> _WHAT IS BEING ASKED_:
Would you output all the entries below without altering a word?

> _EXTRACTED ENTRIES_:
■ ■ ■ ■

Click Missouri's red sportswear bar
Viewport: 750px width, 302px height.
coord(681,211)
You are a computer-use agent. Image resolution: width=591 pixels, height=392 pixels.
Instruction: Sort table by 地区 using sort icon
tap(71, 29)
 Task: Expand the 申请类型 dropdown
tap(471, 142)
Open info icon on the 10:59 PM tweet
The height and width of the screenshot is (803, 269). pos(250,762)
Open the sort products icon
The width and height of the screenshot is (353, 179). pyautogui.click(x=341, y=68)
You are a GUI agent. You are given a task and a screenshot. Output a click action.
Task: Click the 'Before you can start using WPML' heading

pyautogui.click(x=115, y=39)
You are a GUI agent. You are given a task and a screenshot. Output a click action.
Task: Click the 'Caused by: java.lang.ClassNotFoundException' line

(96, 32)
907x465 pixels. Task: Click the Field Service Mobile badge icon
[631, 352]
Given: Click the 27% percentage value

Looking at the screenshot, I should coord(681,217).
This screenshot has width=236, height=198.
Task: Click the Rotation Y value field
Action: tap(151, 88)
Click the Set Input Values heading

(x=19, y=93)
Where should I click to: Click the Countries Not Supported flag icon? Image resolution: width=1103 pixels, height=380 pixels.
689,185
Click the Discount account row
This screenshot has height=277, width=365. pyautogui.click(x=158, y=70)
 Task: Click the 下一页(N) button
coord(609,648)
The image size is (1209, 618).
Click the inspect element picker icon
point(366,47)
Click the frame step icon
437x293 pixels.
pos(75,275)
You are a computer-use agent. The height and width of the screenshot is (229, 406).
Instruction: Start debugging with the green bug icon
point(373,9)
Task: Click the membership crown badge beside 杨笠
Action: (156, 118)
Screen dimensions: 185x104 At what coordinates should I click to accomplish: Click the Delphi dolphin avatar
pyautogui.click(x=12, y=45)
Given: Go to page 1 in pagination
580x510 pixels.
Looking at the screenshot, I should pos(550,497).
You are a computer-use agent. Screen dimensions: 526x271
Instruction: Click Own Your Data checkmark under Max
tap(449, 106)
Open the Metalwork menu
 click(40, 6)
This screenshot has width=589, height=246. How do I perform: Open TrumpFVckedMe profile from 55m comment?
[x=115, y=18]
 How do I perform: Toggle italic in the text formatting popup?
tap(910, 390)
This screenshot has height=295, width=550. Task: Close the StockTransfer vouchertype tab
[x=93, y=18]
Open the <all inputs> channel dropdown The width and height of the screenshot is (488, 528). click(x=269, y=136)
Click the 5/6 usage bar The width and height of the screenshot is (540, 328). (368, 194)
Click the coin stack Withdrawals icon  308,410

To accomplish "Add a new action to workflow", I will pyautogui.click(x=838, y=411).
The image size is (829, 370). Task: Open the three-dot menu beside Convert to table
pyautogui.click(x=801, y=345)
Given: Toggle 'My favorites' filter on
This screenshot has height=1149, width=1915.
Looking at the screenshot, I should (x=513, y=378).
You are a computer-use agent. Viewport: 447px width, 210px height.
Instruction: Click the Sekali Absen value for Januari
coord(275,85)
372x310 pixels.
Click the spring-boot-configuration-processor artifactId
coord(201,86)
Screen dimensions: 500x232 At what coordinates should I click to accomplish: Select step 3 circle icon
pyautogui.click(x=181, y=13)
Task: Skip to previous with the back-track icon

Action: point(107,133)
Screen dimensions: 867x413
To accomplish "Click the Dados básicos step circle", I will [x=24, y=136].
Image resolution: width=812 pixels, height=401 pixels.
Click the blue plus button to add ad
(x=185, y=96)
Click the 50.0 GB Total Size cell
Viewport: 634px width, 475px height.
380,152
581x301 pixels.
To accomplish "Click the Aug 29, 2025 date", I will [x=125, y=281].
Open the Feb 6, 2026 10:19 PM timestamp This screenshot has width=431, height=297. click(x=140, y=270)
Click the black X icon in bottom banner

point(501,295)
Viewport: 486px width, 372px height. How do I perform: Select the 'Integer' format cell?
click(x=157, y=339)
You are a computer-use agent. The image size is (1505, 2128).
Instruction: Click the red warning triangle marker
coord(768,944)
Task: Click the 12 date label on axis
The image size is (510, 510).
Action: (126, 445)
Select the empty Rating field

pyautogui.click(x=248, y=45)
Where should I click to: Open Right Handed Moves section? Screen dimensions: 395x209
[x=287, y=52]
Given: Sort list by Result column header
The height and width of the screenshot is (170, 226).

■ ■ ■ ■

> _ANSWER BOX_:
Click Missouri's red sportswear bar
Viewport: 750px width, 302px height.
coord(681,211)
You are a computer-use agent. Image resolution: width=591 pixels, height=392 pixels.
Instruction: Sort table by 地区 using sort icon
tap(71, 29)
 Task: Expand the 申请类型 dropdown
tap(471, 142)
Open info icon on the 10:59 PM tweet
The height and width of the screenshot is (803, 269). pos(250,762)
Open the sort products icon
The width and height of the screenshot is (353, 179). pyautogui.click(x=341, y=68)
You are a GUI agent. You are given a task and a screenshot. Output a click action.
Task: Click the 'Before you can start using WPML' heading

pyautogui.click(x=115, y=39)
You are a GUI agent. You are given a task and a screenshot. Output a click action.
Task: Click the 'Caused by: java.lang.ClassNotFoundException' line

(96, 32)
907x465 pixels. Task: Click the Field Service Mobile badge icon
[631, 352]
Given: Click the 27% percentage value

Looking at the screenshot, I should coord(681,217).
This screenshot has width=236, height=198.
Task: Click the Rotation Y value field
Action: tap(151, 88)
Click the Set Input Values heading

(x=19, y=93)
Where should I click to: Click the Countries Not Supported flag icon? Image resolution: width=1103 pixels, height=380 pixels.
689,185
Click the Discount account row
This screenshot has height=277, width=365. pyautogui.click(x=158, y=70)
 Task: Click the 下一页(N) button
coord(609,648)
The image size is (1209, 618).
Click the inspect element picker icon
point(366,47)
Click the frame step icon
437x293 pixels.
pos(75,275)
You are a computer-use agent. The height and width of the screenshot is (229, 406).
Instruction: Start debugging with the green bug icon
point(373,9)
Task: Click the membership crown badge beside 杨笠
Action: (156, 118)
Screen dimensions: 185x104 At what coordinates should I click to accomplish: Click the Delphi dolphin avatar
pyautogui.click(x=12, y=45)
Given: Go to page 1 in pagination
580x510 pixels.
Looking at the screenshot, I should pos(550,497).
You are a computer-use agent. Screen dimensions: 526x271
Instruction: Click Own Your Data checkmark under Max
tap(449, 106)
Open the Metalwork menu
 click(40, 6)
This screenshot has width=589, height=246. How do I perform: Open TrumpFVckedMe profile from 55m comment?
[x=115, y=18]
 How do I perform: Toggle italic in the text formatting popup?
tap(910, 390)
This screenshot has height=295, width=550. Task: Close the StockTransfer vouchertype tab
[x=93, y=18]
Open the <all inputs> channel dropdown The width and height of the screenshot is (488, 528). click(x=269, y=136)
Click the 5/6 usage bar The width and height of the screenshot is (540, 328). (368, 194)
Click the coin stack Withdrawals icon  308,410

To accomplish "Add a new action to workflow", I will pyautogui.click(x=838, y=411).
The image size is (829, 370). Task: Open the three-dot menu beside Convert to table
pyautogui.click(x=801, y=345)
Given: Toggle 'My favorites' filter on
This screenshot has height=1149, width=1915.
Looking at the screenshot, I should (x=513, y=378).
You are a computer-use agent. Viewport: 447px width, 210px height.
Instruction: Click the Sekali Absen value for Januari
coord(275,85)
372x310 pixels.
Click the spring-boot-configuration-processor artifactId
coord(201,86)
Screen dimensions: 500x232 At what coordinates should I click to accomplish: Select step 3 circle icon
pyautogui.click(x=181, y=13)
Task: Skip to previous with the back-track icon

Action: point(107,133)
Screen dimensions: 867x413
To accomplish "Click the Dados básicos step circle", I will [x=24, y=136].
Image resolution: width=812 pixels, height=401 pixels.
Click the blue plus button to add ad
(x=185, y=96)
Click the 50.0 GB Total Size cell
Viewport: 634px width, 475px height.
380,152
581x301 pixels.
To accomplish "Click the Aug 29, 2025 date", I will [x=125, y=281].
Open the Feb 6, 2026 10:19 PM timestamp This screenshot has width=431, height=297. click(x=140, y=270)
Click the black X icon in bottom banner

point(501,295)
Viewport: 486px width, 372px height. How do I perform: Select the 'Integer' format cell?
click(x=157, y=339)
You are a computer-use agent. The image size is (1505, 2128).
Instruction: Click the red warning triangle marker
coord(768,944)
Task: Click the 12 date label on axis
The image size is (510, 510).
Action: (126, 445)
Select the empty Rating field

pyautogui.click(x=248, y=45)
Where should I click to: Open Right Handed Moves section? Screen dimensions: 395x209
[x=287, y=52]
Given: Sort list by Result column header
The height and width of the screenshot is (170, 226).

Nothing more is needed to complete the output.